Lynn Bonner and Jane Stancill, The News & Observer (Raleigh, N.C.)
By Lynn Bonner and Jane Stancill, The News & Observer (Raleigh, N.C.)
McClatchy-Tribune Information Services

Feb. 09--North Carolina's teacher pipeline is leaking at both ends. Public school teachers are leaving in bigger numbers, while fewer people are pursuing education degrees at the state's universities.

It may be too soon to predict a shortage, but the trends could spell trouble for public school classrooms.

Teacher turnover in 2012-13 reached the second highest rate in a decade. Early retirements are up. And in the UNC system -- the largest producer of new teachers -- enrollment in teacher training programs declined by nearly 7 percent in 2013.

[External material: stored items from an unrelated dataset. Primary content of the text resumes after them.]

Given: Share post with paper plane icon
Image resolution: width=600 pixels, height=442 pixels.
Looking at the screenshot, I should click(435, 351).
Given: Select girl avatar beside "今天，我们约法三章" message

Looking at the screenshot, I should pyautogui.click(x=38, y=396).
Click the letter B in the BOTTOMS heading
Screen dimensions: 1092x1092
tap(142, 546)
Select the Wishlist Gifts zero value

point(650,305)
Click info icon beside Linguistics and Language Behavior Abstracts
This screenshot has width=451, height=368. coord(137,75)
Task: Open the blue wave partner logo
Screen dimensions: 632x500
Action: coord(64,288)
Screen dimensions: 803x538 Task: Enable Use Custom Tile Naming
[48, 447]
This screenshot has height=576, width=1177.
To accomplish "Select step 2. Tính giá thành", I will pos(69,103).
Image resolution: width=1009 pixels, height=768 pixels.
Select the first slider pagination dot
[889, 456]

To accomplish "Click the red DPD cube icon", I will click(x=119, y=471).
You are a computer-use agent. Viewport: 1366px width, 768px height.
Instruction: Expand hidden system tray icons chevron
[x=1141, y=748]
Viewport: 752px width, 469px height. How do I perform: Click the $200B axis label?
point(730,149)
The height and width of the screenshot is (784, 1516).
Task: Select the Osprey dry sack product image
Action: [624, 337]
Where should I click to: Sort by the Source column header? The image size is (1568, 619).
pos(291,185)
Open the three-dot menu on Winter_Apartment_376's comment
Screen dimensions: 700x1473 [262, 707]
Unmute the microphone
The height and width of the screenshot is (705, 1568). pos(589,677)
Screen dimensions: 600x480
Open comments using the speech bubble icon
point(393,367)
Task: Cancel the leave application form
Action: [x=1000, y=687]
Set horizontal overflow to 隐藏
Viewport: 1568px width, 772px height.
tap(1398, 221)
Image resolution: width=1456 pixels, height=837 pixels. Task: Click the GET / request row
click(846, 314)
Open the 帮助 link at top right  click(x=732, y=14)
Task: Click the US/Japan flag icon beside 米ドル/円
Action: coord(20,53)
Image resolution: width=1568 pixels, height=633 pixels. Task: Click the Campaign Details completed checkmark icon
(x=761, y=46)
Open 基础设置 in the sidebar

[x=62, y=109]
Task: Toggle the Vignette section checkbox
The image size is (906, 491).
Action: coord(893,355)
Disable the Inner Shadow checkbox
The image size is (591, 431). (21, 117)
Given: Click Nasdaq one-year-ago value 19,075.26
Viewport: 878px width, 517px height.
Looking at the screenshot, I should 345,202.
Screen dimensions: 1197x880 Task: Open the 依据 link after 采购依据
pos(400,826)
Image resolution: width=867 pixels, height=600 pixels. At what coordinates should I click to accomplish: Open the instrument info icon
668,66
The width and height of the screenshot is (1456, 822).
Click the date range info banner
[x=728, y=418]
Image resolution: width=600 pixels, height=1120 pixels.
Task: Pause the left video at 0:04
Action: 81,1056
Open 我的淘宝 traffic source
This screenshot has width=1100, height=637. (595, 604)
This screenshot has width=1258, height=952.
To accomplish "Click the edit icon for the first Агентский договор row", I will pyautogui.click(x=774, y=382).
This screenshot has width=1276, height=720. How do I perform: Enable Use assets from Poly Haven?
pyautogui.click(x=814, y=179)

Teachers point to several reasons for the departures. Despite a 1.2 percent raise in 2012, average teacher pay is 46th in national rankings, with nearby states outpacing North Carolina. The state ended a teacher recruitment program meant to draw top students into the profession with college scholarships and enrichment opportunities. Tenure is being phased out, and after this year, teachers will no longer be able to boost their salaries by earning master's degrees.

Gov. Pat McCrory and legislative leaders have said getting teachers a raise is a priority this year.

However the politicians haven't addressed the other factors that teachers say devalue their career choice and may dissuade young people from entering the profession.

As teachers are getting less, they're being asked to give more.

In an era of higher learning standards and constant testing, they are increasingly scrutinized for their performance. Their evaluations are based, in part, on their students' scores. And soon, the state's big red pencil will brand each school with a letter grade.

At the same time, teachers say they work in increasingly difficult environments, with many disadvantaged children, larger class sizes and old textbooks. In lower grades, there are fewer teacher assistants even as the state imposes new demands for reading proficiency. Teachers are being told to embrace technology, track their students with detailed data and move all children toward college or career readiness.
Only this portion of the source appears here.